**Set tasks**
#1 Translate this sentence from the bagging classifier notebook into Spanish: "The autoreload extension is already loaded."
#2 Write the next part of the bagging classifier notebook, starting right after its last line of code.

**Extract provided**
((

The autoreload extension is already loaded. To reload it, use:
  %reload_ext autoreload


## Load processing training data & tuned hyperparameters
(LINK TO NOTEBOOK)

In [4]:
train_X = pd.read_hdf('../models/training.hdf', key='train_X')
train_y = pd.read_hdf('../models/training.hdf', key='train_y')
val_X = pd.read_hdf('../models/training.hdf', key='val_X')
val_y = pd.read_hdf('../models/training.hdf', key='val_y')

features = train_X.columns

# Try bagging of base estimators using `BaggingClassifier`
Initial results show that improvement for bias & variance are inconsistent across estimators and depend on subset fractions of samples and features

In [5]:
# For methods we don't need to do early_stopping
X = pd.concat([train_X, val_X]).reset_index().drop('index', axis=1)
y = pd.concat([train_y, val_y]).reset_index().drop('index', axis=1)

In [18]:
%%time
# Create classifiers
rf = RandomForestClassifier(random_state=1)
et = ExtraTreesClassifier(random_state=1)
knn = KNeighborsClassifier()
svc = SVC(random_state=1)
rg = RidgeClassifier(random_state=1)
clf_array = [rf, et, knn, svc, rg]
for clf in clf_array:
    vanilla_scores = cross_val_score(clf, X, y, cv=kfold, scoring=f1_scorer, n_jobs=-1)
    bagging_clf = BaggingClassifier(clf, max_samples=0.5, max_features=1.0, n_estimators=10, bootstrap=True, random_state=1)
    bagging_scores = cross_val_score(bagging_clf, X, y, cv=kfold, scoring=f1_scorer, n_jobs=-1)
    
    print(f"Mean of: {vanilla_scores.mean():.3f}, std: (+/-) {vanilla_scores.std():.3f} [{clf.__class__.__name__}]")
    print(f"Mean of: {bagging_scores.mean():.3f}, std: (+/-) {bagging_scores.std():.3f} [Bagging {clf.__class__.__name__}]\n")

Mean of: 0.374, std: (+/-) 0.026 [RandomForestClassifier]
Mean of: 0.357, std: (+/-) 0.022 [Bagging RandomForestClassifier]

Mean of: 0.355, std: (+/-) 0.013 [ExtraTreesClassifier]
Mean of: 0.337, std: (+/-) 0.020 [Bagging ExtraTreesClassifier]

Mean of: 0.366, std: (+/-) 0.022 [KNeighborsClassifier]
Mean of: 0.326, std: (+/-) 0.010 [Bagging KNeighborsClassifier]

Mean of: 0.324, std: (+/-) 0.021 [SVC]
Mean of: 0.322, std: (+/-) 0.026 [Bagging SVC]

Mean of: 0.314, std: (+/-) 0.013 [RidgeClassifier]
Mean of: 0.310, std: (+/-) 0.012 [Bagging RidgeClassifier]

Wall time: 40.5 s


In [6]:
%%time
# Create classifiers
rf = RandomForestClassifier(random_state=1)

))

**Raw data**

((

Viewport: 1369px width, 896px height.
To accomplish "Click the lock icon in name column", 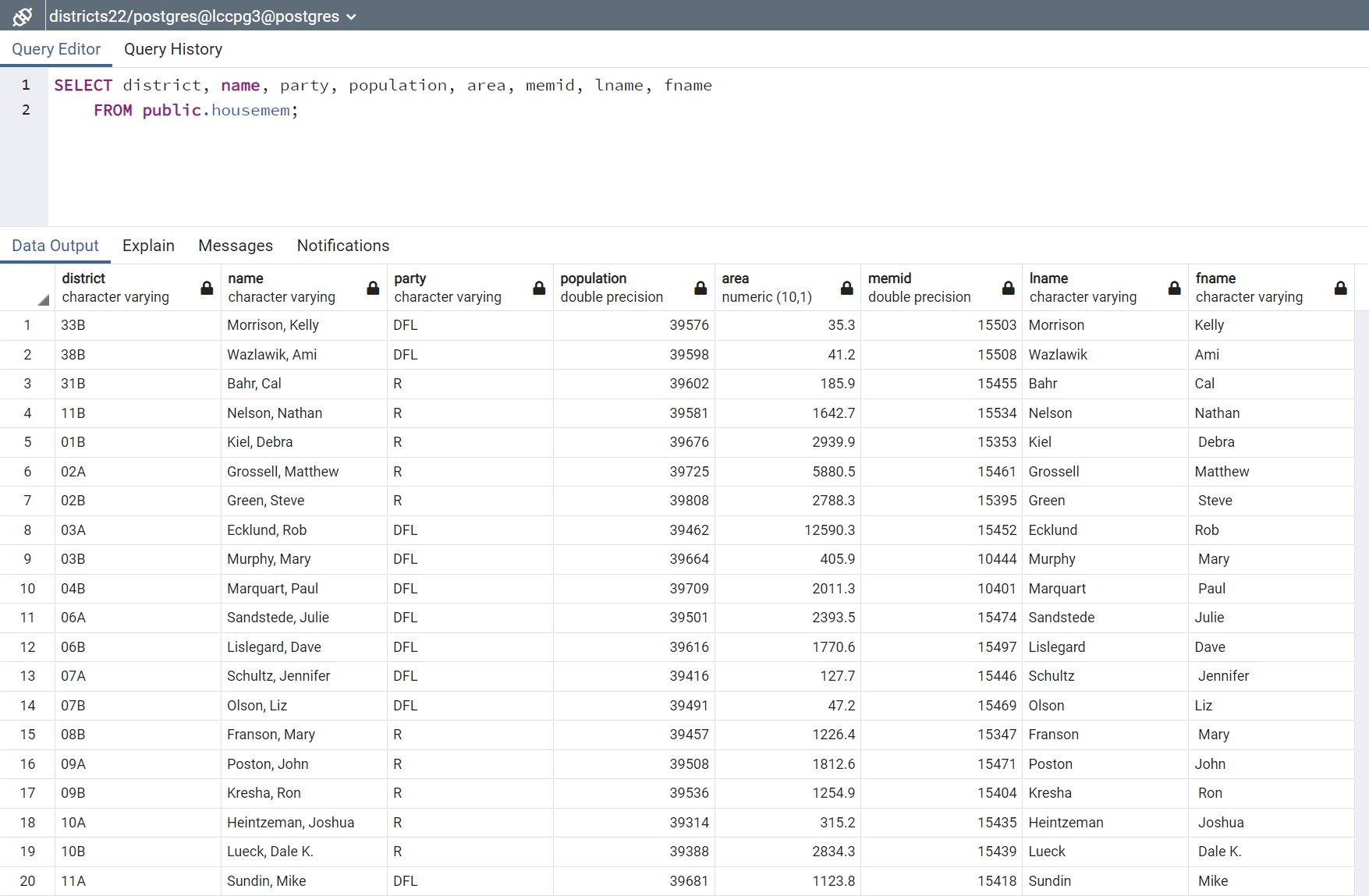I will pyautogui.click(x=373, y=289).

))

**Solved tasks**
#1 La extensión autoreload ya está cargada.

#2
et = ExtraTreesClassifier(random_state=1)
knn = KNeighborsClassifier()
svc = SVC(random_state=1)
rg = RidgeClassifier(random_state=1)
clf_array = [rf, et, knn, svc, rg]
for clf in clf_array:
    vanilla_scores = cross_val_score(clf, X, y, cv=kfold, scoring=f1_scorer, n_jobs=-1)
    bagging_clf = BaggingClassifier(clf, max_samples=1.0, max_features=1.0, n_estimators=10, bootstrap=True, random_state=1)
    bagging_scores = cross_val_score(bagging_clf, X, y, cv=kfold, scoring=f1_scorer, n_jobs=-1)
    
    print(f"Mean of: {vanilla_scores.mean():.3f}, std: (+/-) {vanilla_scores.std():.3f} [{clf.__class__.__name__}]")
    print(f"Mean of: {bagging_scores.mean():.3f}, std: (+/-) {bagging_scores.std():.3f} [Bagging {clf.__class__.__name__}]\n")

Mean of: 0.374, std: (+/-) 0.026 [RandomForestClassifier]
Mean of: 0.361, std: (+/-) 0.013 [Bagging RandomForestClassifier]

Mean of: 0.355, std: (+/-) 0.013 [ExtraTreesClassifier]
Mean of: 0.344, std: (+/-) 0.015 [Bagging ExtraTreesClassifier]

Mean of: 0.366, std: (+/-) 0.022 [KNeighborsClassifier]
Mean of: 0.336, std: (+/-) 0.027 [Bagging KNeighborsClassifier]

Mean of: 0.324, std: (+/-) 0.021 [SVC]
Mean of: 0.342, std: (+/-) 0.018 [Bagging SVC]

Mean of: 0.314, std: (+/-) 0.013 [RidgeClassifier]
Mean of: 0.320, std: (+/-) 0.007 [Bagging RidgeClassifier]

Wall time: 44.8 s


## Manually implement bagging (with early stopping) for boosted estimator
(I couldn't seem to manage this in the native APIs, but seems like there should be a way)

### Conclusion: Using soft voting of 5 identical classifiers using bootstrapped data, the stacked model has lower bias and lower variance than any of the component estimators. Hooray!

In [9]:
tuned_params = pickle.load(open("../models/tuned_params.p", "rb"))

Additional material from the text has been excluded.